Murray was specifically delegated the task of organising a follow-up Stiff package tour in July 1978. Sweet, Jona Lewie, Wreckless Eric, Mickey Jupp and Lene Lovich, who had been recruited via a recommendation from Charlie Gillett, the original link to Elvis Costello, comprised the line-up. “She was incredibly charismatic but very resistant to invitations for her to sing,” Gillett recalls, “but we prevailed eventually and made a demo of ‘I Think We’re Alone Now’, and took a demo tape of the who
le project to Stiff. The only one that Dave liked at all was ‘I Think We’re Alone Now’, which he wanted to immediately put out. Overnight Lene and Les Chappell, her songwriting and life partner, wrote ‘Lucky Number’ to be the b-side. Dave said, ‘Right, let’s have an album’. Within a matter of about a week, they wrote most of the album – we put a couple of Jimmy O’Neill songs on the album as well, and one song by Nick Lowe – and they re-recorded ‘Lucky Number’. And then Lene went out on that second Stiff tour with Wreckless Eric and Mickey Jupp.
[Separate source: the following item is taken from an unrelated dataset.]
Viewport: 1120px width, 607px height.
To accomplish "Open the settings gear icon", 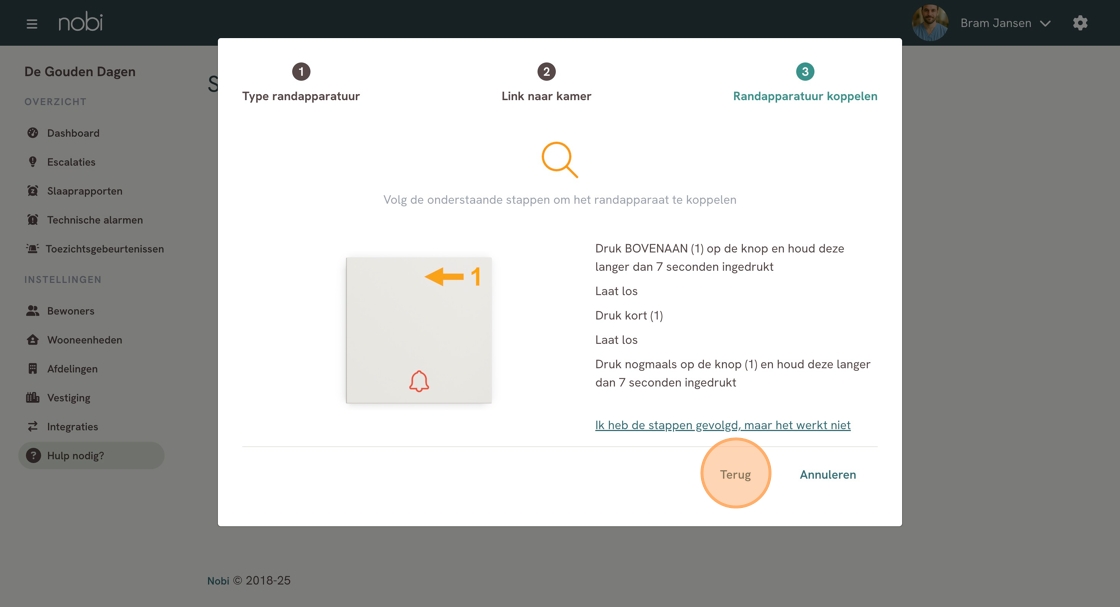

This was truly an independent spirit in every meaning of the term. They were conceiving a totally new way – well, it was recreating the R&B package tours that went out in the 50s. Long before even Stax or Motown. In the 50s you’d have a headline act – I saw Frankie Lymon & The Teenagers and The Platters – then a few kind of relatively unknown British acts, and very often a comedian or two. It was a package, all-round entertainment. The greatest thing about those shows was that nobody outstayed their welcome. Everybody did their hits. If they had one or two hits, that’s what they did. The band at the top of the bill had five or six songs you knew and they did all of those. And that was the principle behind the Stiff tour, which was parallel to punk – the songs were generally not very long, and it suited every aspect of music at the time to have a 30 or 40 minute set, that was perfect.”